Exercise prompt: Every line containing the string "height" should be returned from the records.

The data:
____________

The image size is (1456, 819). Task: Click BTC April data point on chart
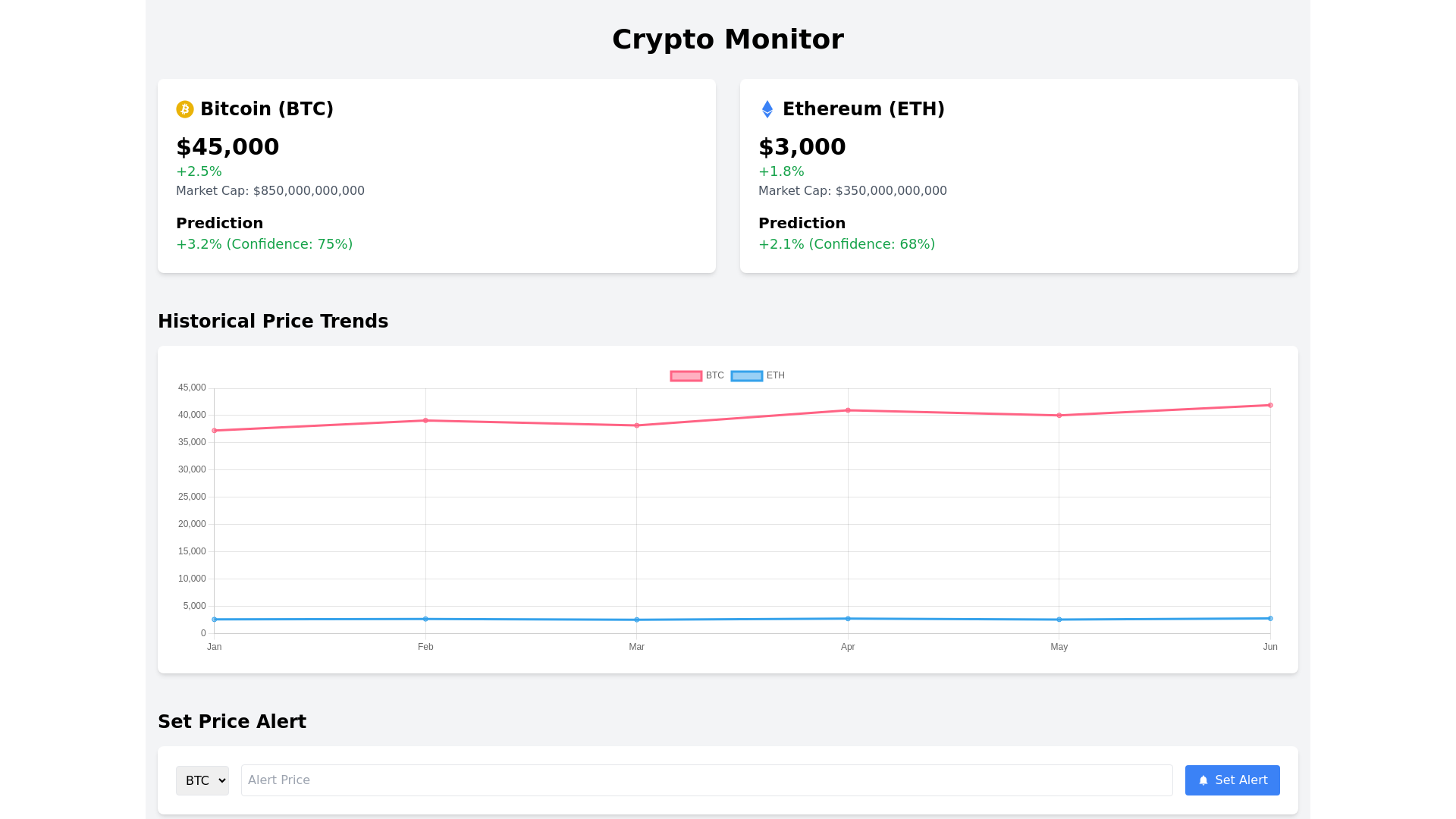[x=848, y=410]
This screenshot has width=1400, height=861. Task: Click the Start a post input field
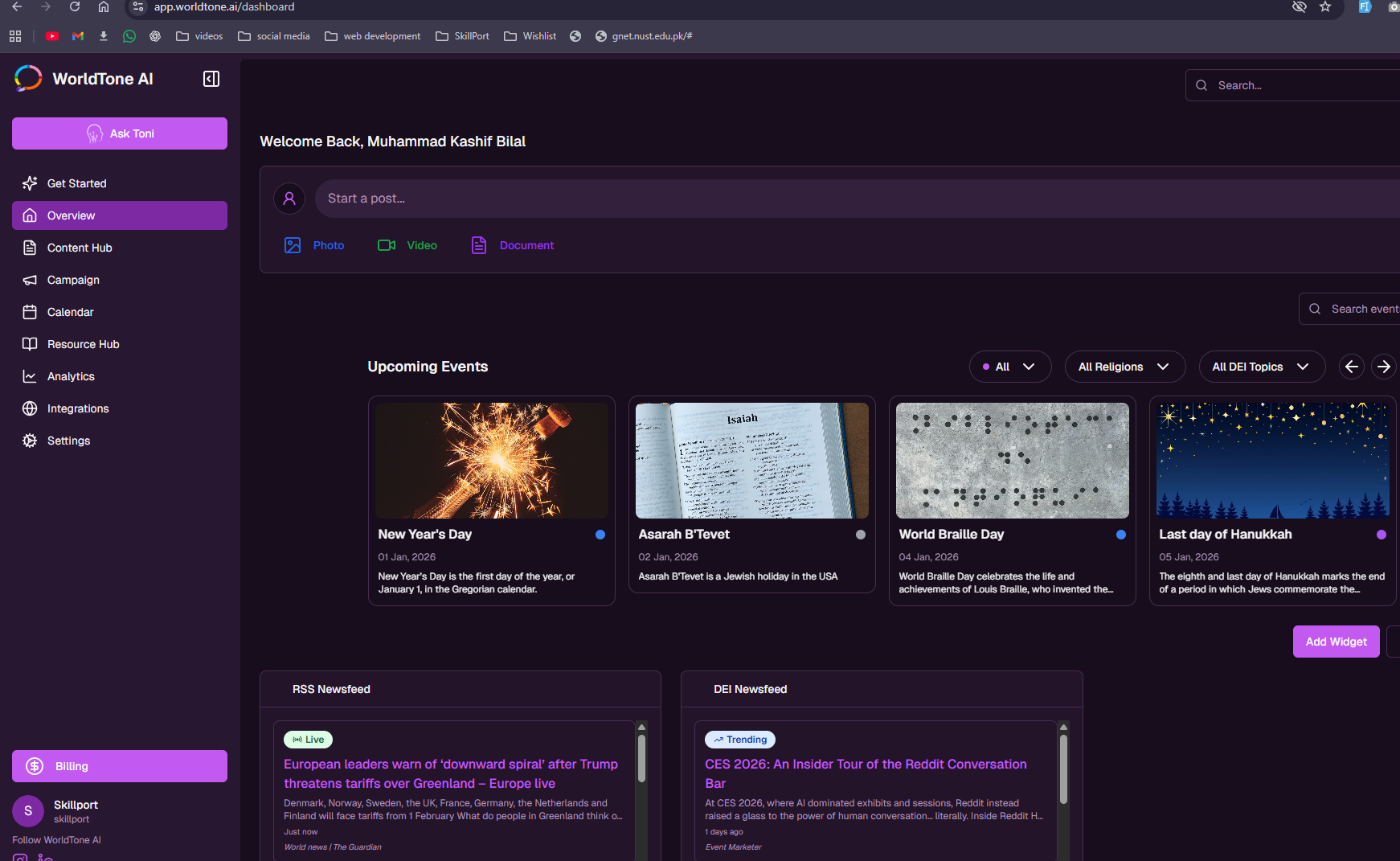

____________

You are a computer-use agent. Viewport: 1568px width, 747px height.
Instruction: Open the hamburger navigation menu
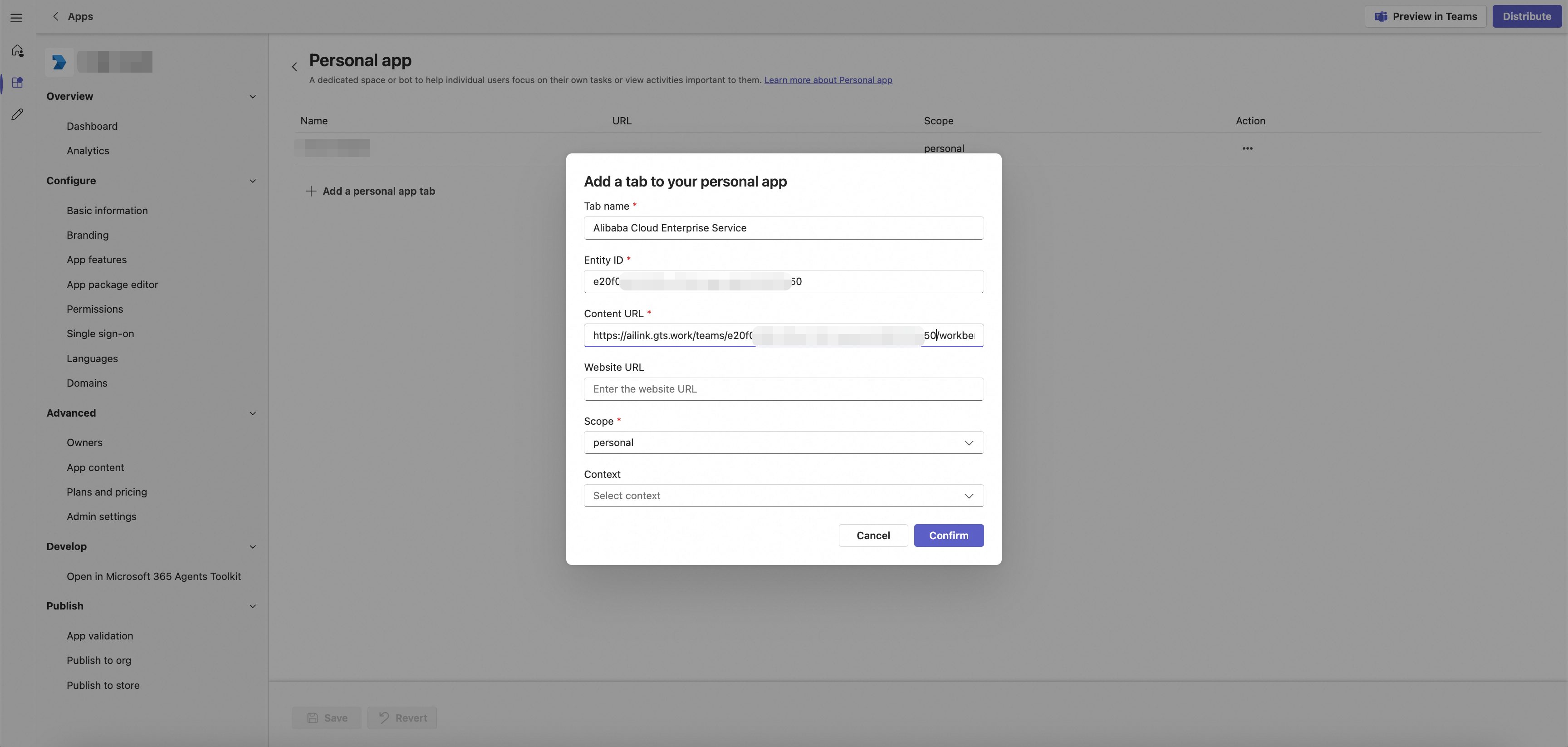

____________

Solution to this exercise:
This screenshot has width=1400, height=861. Task: Click the Start a post input field
You are a computer-use agent. Viewport: 1568px width, 747px height.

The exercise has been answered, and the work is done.